Heather Bullen, 32, whose Afghanistan-born husband Shah Wali Mohmend faces being removed from the UK following the failure of his asylum application, started pressure group Brides Without Borders to highlight the issue.

Now the pair, along with 19 other couples from around the country, will wear their wedding outfits to protest outside the House of Commons as MPs return from the summer break on October 10.

"They say your wedding day is one of the happiest days of your life. But for us, the days we are facing now are not happy at all, so people will see that contrast,"she said. "Brides and grooms will be wearing the outfits they wore on their wedding days to really get the message across, and we are thinking of handing out leaflets designed like wedding invitations."

The protest is also designed to highlight the plight of couples who wanted to marry after February this year, but were prevented by legislation allowing the Home Office to decide if marriages to people under immigration control are genuine.

Under the measure, contained in the Asylum and Immigration Act 2004 and designed to tackle sham marriages, couples must attend a specially-designated register office where they have to meet strict eligibility criteria before their notice to marry is accepted.

Ms Bullen has vowed to risk her life by following her husband to politically-unstable Afghanistan rather than be separated. She believes a discretionary power of the immigration authorities to recognise citizens' rights under European law is being ignored.

When appealing against deportation, married couples can ask for Article 8 of the European Convention on Human Rights to be taken into account.

It states: "Everyone has the right to respect for his private and family life, his home and his correspondence."

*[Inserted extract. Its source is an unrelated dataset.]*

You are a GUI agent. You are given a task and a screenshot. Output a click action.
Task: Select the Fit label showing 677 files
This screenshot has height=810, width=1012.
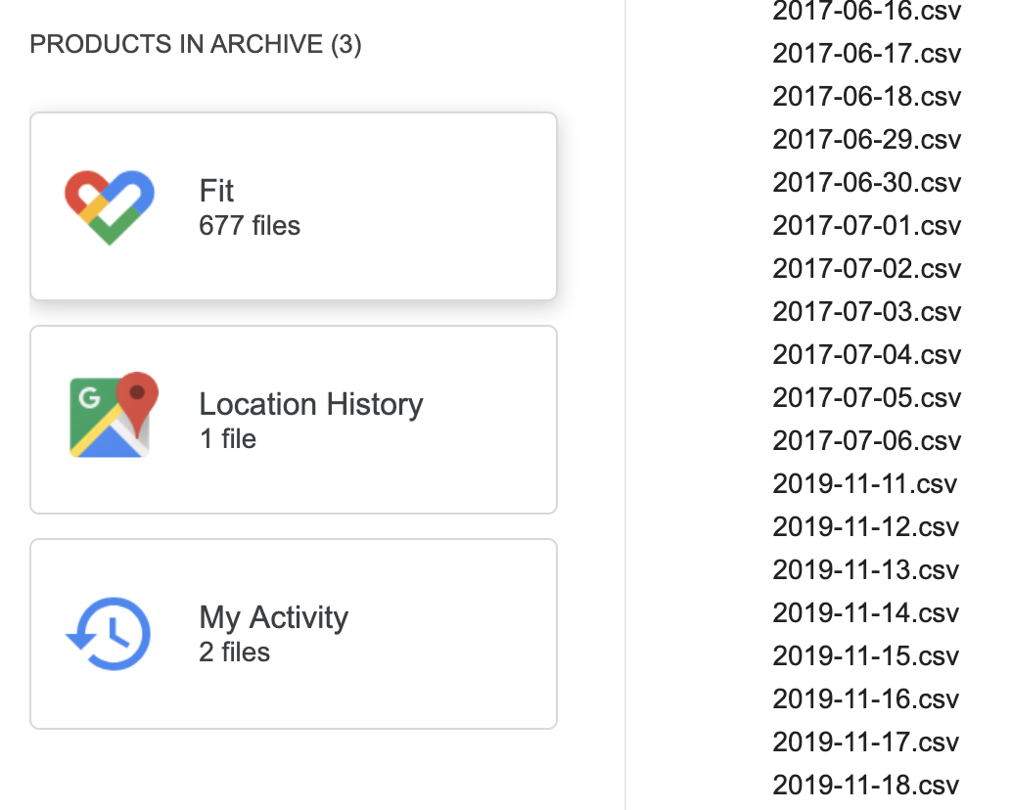point(249,225)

When Mr Mohmend's asylum application failed in July after the couple cited Article 8, he received a Home Office letter stating his "removal to Afghanistan will not interfere with (his) family life" as Ms Bullen could go with him.

However, the Foreign Office website advises against British citizens travelling there because of terrorism, suicide bombings and kidnappings.

Mr Mohmend, who worked as a farmer in Jalalabad, moved to the UK in 2001 and married Ms Bullen last July. A volunteer at the Citizens Advice Bureau, he has not collected benefits since 2003 and is financially supported by his wife.

The couple's appeal against the decision last month was rejected despite 1,000 letters of support and petition signatures from family, friends, community leaders and politicians, including Riverside MP Louise Ellman.